_Exercise:_ Print the entries exactly; skip the pictures.

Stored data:
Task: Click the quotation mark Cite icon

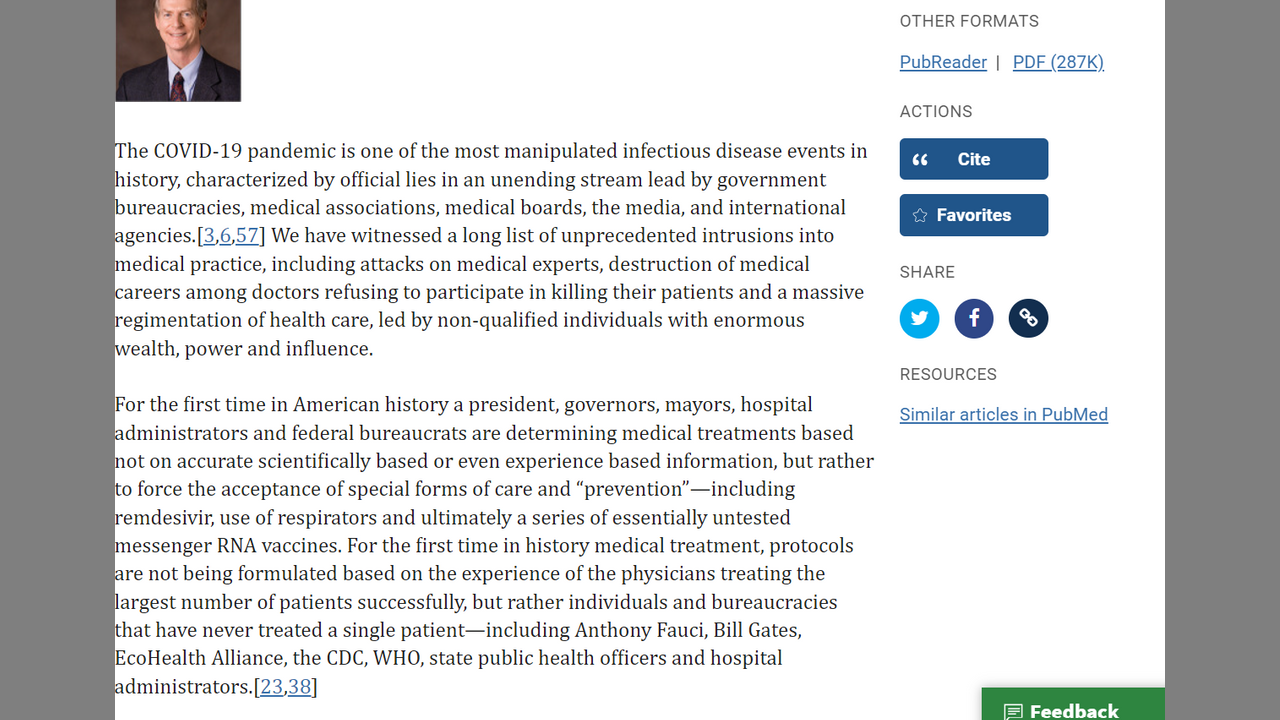Action: pos(920,160)
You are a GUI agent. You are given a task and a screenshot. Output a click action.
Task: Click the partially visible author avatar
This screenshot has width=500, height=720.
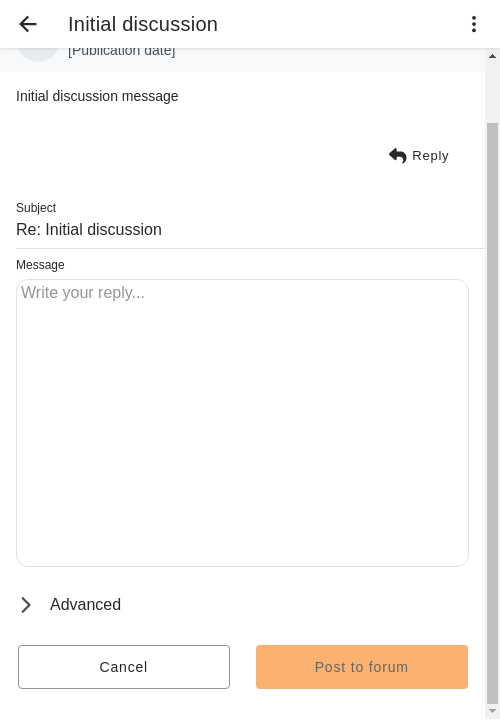pos(38,54)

_Exercise result:_
Task: Click the quotation mark Cite icon

Action: pos(920,160)
You are a GUI agent. You are given a task and a screenshot. Output a click action.
Task: Click the partially visible author avatar
This screenshot has width=500, height=720.
pos(38,54)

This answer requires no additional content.